Thank you everyone for the downforce advice! I'm looking forward to cutting the templates.


----------



## My Shirt Connect (Jan 24, 2010)

private.name[USER=64079 said:


> @tx[/USER].;815244]Thank you everyone for the downforce advice! I'm looking forward to cutting the templates.


Hi Cyndi,

What downward force did you end up using? Did everything work our for you?


----------



## [email protected] (Apr 18, 2010)

Hi Brian,

I used 170 grams and a new blade. I had to increase the size of the hole to get the 10ss stones in the template to a 13...that made them fall in the holes with ease. Thank you so much for the advice.


----------



## sjidohair (Apr 9, 2008)

Cyndi,
You always have to make the hole larger than the stone or stud, to let it flow in freely and back out freely,

When cutting a hole for a 10ss or 3mm at least go to a 3.5 size to start and then tweak if you want it larger or smaller.

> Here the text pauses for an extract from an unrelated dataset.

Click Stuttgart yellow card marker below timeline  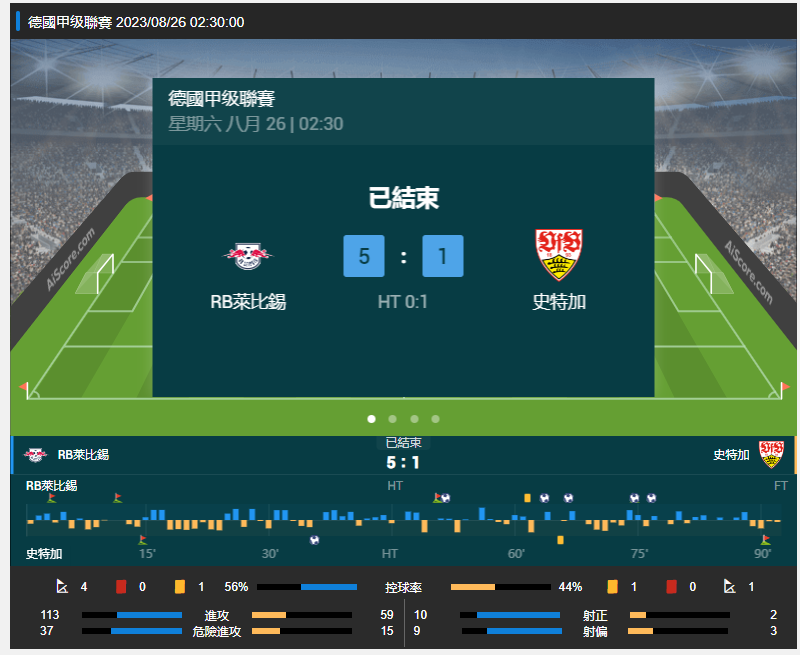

All 3m -10ss stones are not sized the same,, they are different from different vendors they can also vary with different glue as well.

Or with different grades,, of stones
such as 
Chinease
Korean
Machine Cut
Precosia
Swarovski

The more stones you put on the template the easier it will be to get them in the right side up into your template.

They kind of help each other in the holes.


----------



## [email protected] (Apr 18, 2010)

Sandy Jo,

Thank you for the info. I never thought about grades of stones being different sizes. I'm working with 500 gross, so they went in the holes easily. Thanks again, Cyndi


----------



## sjidohair (Apr 9, 2008)

Anytime Cyndi,
Sandy jo
MMM


----------